Human factors professionals are often tasked with calculating human error rates, but how useful is reporting this number really?
In any system, there are a number of things that can go wrong and have an impact on either safety, efficiency or both.
Humans, of course, play an important part in the system, either by operating or maintaining parts of it, or by being users of a product or service. When humans interact with a system, there is always a degree of probability that mistakes will be made, and errors occur.
Human factors professionals are often asked to calculate these human error rates to support safety analyses, but how useful is this number?
The example we will use throughout this paper to illustrate our points is adapted from one of our current projects. It describes a new system introduced into a control centre to support a safety critical task performed by operators.
The operators are required to use the computer-based system to monitor the network, monitor and action alerts, and escalate and resolve issues.
Quantifying the Probability of Human Error
To better understand the probability of a human error occurring during a particular task, there are many Human Reliability Assessment (HRA) techniques human factors professionals can use.
Some of the more commonly used methods include Cognitive Reliability and Error Analysis Method (CREAM) and Human Error Assessment and Reduction Technique (HEART) to name just a few. By performing a HRA using one of these techniques, human factors professionals can quantify the likelihood of a human error occurring for a particular task. Each potential human error ends up with an associated ‘number’.
So what could we, or should we do with that number?
Coming back to our example, the project required a Fault Tree Analysis (FTA) to support the safety case for the use of the new system. This FTA required an estimation of human error rates.
To this end, a task analysis was developed and used to identify the potential errors that could be made and was the basis for the human error analysis in which the HEART technique was applied. For each potential human error, the probability of it occurring was then calculated.
The Value of Quantifying Human Error Probability is not in its Value
On its own, the number produced by the human error analysis for a particular potential error doesn’t mean much.
For a start, the magnitude of the number is very sensitive to both the inputs used and the practitioner conducting the assessment. This isn’t too much of a problem as long as the HRA approach has been applied consistently for each identified potential error.

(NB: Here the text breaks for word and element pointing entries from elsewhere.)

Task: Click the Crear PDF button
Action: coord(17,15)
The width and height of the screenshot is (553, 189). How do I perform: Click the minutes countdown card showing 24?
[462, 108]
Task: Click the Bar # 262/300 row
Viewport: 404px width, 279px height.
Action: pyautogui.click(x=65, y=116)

Putting that aside, reporting only a number does not tell us how safe or efficient a system will be. Human error analysis is often predictive and relates to a system which isn’t yet in use. The estimated effect is therefore an informed estimate – the actual number may differ in practice.

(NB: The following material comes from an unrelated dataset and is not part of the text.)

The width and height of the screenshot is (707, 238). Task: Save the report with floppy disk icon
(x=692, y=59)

It’s also important to recognise that the human error analysis process often focuses on equipment, and not necessarily the wider system in which people are involved. The result is that other potential systemic failures such as lack of staff competency or appropriate resource allocation, could go unnoticed.
So, if the exact number isn’t important, what is the point in calculating human error probability?

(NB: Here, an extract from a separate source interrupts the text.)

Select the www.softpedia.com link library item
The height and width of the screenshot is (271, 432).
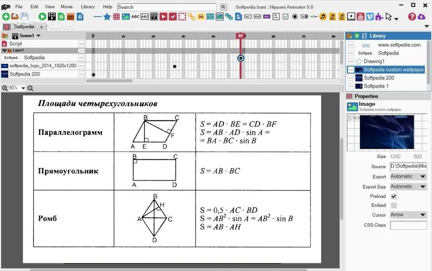[x=399, y=45]
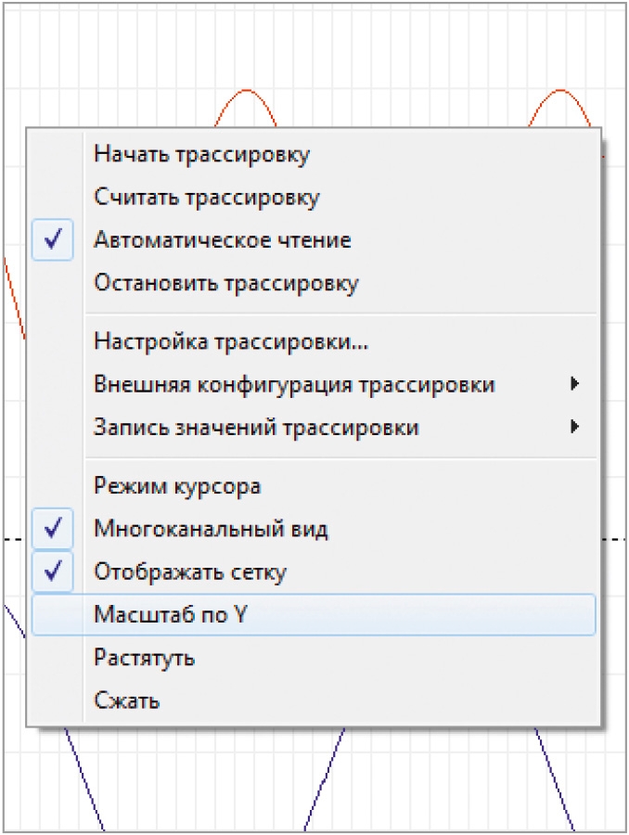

In our example, the probability of four of the potential human errors occurring is above 0.1 but this does not necessarily mean the system is unsafe. Equally, having the likelihood of all potential errors below 0.5 does not demonstrate the system is safe. Calculating the human error probability is just the starting point.
How Can Human Error Rates Be Used?
While it’s important not to focus too much on the exact number calculated during the human reliability assessment, the relative magnitude of each error rate provides a useful basis for deciding which parts of the system under design require further attention.
The human error probabilities calculated, allow for the potential errors to be ranked in order of most likely to occur to least likely to occur. This allows human factors practitioners to take a So Far As Is Reasonably Practicable (SFAIRP) approach to considering whether enough has been done to manage the risk in parts of the system that are more vulnerable to human error or contributing negatively to the safety case.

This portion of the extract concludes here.